From about 1865, Bacchus became part of the Fury Class, while the remaining locomotives became part of the Caesar Class.

==Locomotives==
- Alligator (1848 - 1873)
  - An alligator is a large kind of reptile.
- Bacchus (1848 - 1873)
  - This locomotive was built using the boiler from the unsuccessful Hurricane. Bacchus was the Roman god of the harvest, a name that had been carried by one of the Charles Tayleur locomotives built in 1837.
- Behemoth (1848 - 1873)
  - This locomotive was sold to the engineers constructing the Severn Tunnel. The Behemoth is a monster in the Book of Job in the Bible.

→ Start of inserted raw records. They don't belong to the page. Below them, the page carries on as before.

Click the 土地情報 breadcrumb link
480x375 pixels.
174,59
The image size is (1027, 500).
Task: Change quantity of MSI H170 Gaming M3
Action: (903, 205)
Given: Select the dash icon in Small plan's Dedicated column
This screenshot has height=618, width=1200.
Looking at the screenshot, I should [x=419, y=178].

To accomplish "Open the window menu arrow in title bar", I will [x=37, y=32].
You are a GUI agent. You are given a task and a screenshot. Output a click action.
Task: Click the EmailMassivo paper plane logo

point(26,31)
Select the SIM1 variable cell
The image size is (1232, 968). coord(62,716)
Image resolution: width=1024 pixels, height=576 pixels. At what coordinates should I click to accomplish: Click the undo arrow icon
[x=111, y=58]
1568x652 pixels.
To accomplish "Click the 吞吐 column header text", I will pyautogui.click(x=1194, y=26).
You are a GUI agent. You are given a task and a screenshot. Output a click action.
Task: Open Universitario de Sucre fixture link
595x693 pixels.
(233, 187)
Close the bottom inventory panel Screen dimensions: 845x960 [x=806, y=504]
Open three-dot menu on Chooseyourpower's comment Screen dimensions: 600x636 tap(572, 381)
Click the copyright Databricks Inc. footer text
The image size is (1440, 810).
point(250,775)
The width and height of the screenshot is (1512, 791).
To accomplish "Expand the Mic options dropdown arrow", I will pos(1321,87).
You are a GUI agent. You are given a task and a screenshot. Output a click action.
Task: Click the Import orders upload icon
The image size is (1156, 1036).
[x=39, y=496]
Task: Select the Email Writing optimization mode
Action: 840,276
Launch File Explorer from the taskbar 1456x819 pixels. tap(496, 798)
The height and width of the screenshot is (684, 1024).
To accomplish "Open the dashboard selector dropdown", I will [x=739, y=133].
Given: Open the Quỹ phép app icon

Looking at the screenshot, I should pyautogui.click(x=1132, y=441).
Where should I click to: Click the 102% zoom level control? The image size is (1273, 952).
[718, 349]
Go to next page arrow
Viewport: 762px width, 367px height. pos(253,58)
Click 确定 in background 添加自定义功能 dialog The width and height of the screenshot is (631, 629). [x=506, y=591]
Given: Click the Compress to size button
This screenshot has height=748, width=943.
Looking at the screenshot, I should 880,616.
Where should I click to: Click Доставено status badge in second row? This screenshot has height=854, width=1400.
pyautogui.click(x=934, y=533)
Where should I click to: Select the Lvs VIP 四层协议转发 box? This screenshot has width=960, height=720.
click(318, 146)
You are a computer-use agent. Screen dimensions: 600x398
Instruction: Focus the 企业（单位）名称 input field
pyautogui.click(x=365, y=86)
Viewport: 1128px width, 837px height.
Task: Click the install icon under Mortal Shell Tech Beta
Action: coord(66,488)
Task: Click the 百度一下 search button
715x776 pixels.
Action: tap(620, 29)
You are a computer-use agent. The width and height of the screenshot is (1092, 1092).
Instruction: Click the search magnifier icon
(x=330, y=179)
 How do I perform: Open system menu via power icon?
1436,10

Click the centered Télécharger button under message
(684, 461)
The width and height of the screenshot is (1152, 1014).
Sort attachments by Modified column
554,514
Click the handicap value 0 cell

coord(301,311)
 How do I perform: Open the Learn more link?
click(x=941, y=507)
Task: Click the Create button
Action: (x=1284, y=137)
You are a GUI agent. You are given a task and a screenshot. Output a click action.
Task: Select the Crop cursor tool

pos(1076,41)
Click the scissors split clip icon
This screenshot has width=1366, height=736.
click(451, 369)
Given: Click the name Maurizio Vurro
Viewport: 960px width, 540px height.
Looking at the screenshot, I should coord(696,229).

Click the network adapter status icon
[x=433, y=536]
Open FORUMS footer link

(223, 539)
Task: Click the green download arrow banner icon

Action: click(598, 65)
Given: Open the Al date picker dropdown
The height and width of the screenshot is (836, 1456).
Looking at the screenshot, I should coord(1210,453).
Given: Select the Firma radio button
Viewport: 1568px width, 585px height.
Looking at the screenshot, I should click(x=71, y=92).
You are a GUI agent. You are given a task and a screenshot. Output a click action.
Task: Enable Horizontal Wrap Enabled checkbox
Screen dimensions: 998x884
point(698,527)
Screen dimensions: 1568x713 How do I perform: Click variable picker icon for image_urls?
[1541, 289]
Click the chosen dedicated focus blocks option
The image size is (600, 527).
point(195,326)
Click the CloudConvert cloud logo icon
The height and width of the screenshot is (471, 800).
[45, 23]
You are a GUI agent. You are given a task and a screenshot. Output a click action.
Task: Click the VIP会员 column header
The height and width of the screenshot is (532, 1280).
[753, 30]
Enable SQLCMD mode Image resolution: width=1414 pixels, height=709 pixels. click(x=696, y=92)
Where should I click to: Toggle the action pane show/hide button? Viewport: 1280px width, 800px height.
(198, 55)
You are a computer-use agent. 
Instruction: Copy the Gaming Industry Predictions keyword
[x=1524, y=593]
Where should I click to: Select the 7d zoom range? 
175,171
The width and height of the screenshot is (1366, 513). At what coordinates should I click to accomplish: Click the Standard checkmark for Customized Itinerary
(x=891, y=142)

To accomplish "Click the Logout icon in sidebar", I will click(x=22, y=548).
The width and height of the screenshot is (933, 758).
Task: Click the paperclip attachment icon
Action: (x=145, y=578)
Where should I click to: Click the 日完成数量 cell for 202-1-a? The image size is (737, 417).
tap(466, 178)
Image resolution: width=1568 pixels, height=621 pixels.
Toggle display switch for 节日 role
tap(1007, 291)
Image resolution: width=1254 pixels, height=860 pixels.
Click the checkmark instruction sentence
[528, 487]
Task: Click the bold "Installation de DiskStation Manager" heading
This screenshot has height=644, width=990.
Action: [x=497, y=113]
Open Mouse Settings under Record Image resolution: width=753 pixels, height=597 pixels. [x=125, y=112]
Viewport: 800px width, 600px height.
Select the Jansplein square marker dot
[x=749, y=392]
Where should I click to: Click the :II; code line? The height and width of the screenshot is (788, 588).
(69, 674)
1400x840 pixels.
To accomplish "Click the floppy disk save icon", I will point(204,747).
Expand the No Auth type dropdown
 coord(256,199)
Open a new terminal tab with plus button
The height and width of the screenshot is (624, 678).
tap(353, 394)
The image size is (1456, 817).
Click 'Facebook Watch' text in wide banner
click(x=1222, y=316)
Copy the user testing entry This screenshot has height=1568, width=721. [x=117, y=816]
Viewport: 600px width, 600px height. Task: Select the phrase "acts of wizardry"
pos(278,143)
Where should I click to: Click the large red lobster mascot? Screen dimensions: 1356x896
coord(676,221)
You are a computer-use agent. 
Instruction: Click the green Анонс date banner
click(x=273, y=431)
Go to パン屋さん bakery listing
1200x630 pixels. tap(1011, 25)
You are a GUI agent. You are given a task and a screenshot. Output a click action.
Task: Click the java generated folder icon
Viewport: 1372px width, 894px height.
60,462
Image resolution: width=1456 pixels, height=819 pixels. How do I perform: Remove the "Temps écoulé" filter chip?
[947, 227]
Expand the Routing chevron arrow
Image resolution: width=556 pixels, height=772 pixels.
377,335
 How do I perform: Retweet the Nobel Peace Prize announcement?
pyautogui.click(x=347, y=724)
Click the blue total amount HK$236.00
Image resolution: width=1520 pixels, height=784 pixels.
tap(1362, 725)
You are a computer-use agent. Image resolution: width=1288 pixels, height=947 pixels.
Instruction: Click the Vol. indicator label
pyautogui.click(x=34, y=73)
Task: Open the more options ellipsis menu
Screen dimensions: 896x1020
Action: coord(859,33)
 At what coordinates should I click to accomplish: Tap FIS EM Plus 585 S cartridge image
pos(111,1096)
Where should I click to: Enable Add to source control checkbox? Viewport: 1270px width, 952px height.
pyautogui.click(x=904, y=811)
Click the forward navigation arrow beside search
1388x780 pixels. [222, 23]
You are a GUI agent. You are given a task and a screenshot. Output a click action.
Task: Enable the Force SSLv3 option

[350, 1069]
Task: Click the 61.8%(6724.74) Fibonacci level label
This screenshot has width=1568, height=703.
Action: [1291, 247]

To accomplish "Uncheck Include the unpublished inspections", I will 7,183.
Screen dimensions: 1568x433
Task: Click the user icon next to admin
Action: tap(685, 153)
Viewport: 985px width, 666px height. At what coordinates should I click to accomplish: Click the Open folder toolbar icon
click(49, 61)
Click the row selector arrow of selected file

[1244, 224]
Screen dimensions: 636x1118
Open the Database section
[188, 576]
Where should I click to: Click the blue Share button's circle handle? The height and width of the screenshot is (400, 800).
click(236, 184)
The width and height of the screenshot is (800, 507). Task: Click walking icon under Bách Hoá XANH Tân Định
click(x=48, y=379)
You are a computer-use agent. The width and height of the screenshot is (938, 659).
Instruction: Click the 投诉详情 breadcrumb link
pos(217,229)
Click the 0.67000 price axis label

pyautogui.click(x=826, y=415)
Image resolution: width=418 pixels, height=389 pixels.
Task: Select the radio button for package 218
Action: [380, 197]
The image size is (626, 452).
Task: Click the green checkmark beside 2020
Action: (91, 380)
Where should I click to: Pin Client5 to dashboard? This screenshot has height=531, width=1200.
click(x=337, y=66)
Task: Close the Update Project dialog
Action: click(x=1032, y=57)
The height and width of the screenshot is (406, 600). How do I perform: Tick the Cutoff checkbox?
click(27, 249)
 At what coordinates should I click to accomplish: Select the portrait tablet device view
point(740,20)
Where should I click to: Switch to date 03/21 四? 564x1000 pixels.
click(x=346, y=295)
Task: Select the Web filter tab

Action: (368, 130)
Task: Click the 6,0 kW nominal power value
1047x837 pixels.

- Caliban (February 1848 - April 1873)
  - Caliban was a 'creature' from Shakespeare's The Tempest.
- Mammoth (1848 - 1873)
  - A mammoth is an extinct form of elephant.
- Pyracmon (1847 - 1872)
  - Pyracmon is one of the Greek mythological figures known as the Cyclopes.
- Steropes (1848 - 1871)
  - Steropes is also one of the Greek mythological figures known as the Cyclopes.